In Bosnia, convicts get weekends off

Our reporter learns that the former Yugoslav state offers annual vacations and weekend furloughs to prisoners.

Prison furloughs in a relatively lawless country like Bosnia may seem like a really bad idea.

But they're the norm here, as I discovered while talking to a local journalist who recently took a wasted trip to northern Bosnian prison to interview a murderer.

"They told me he was at home" for Labor Day, Bosnia's May 1 beach-and-barbecue holiday, Svjetlana Celic told me. She shrugged. "I wasn't surprised, because I know that's the way it works."

Stories like this are common in the region, and I figured that granting furloughs was another leftover of the former Yugoslav system, which fell apart during four wars in the 1990s.
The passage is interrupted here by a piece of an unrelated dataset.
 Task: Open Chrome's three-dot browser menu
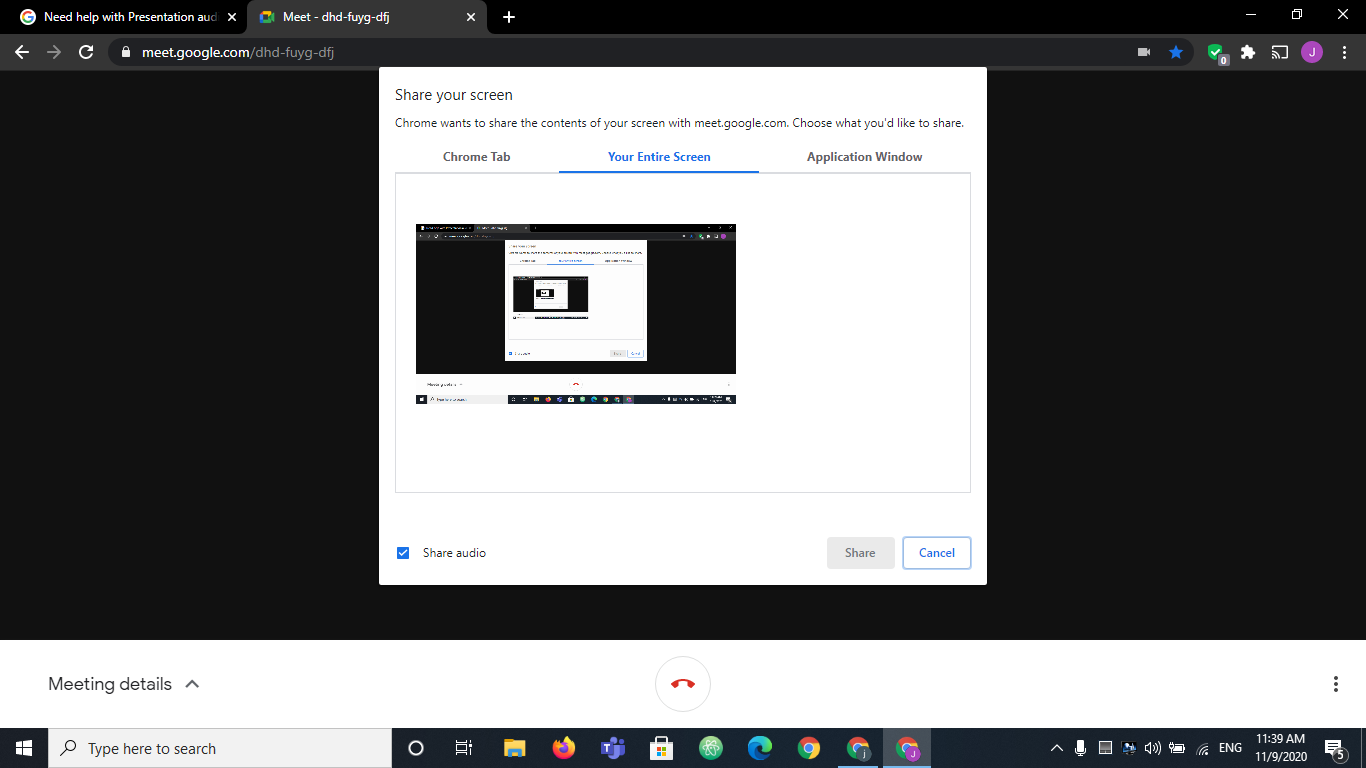(1345, 51)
Bosnia, however, seemed a sketchy place to continue the practice. Since the 1992-95 war ended, this West Virginia-sized country has been divided into two ethnically based ministates, and ethnic divisions still hamper police cooperation.

In a phone call to Bosnia's Muslim-Croat Federation, the justice official Resad Fejzagic confirms that the policy is based in Yugoslav history. He tells me furloughs are humanitarian, and suggests I go to prison - or rather, on a visit to Sarajevo's medium-security jail in the center of town - to get the lowdown.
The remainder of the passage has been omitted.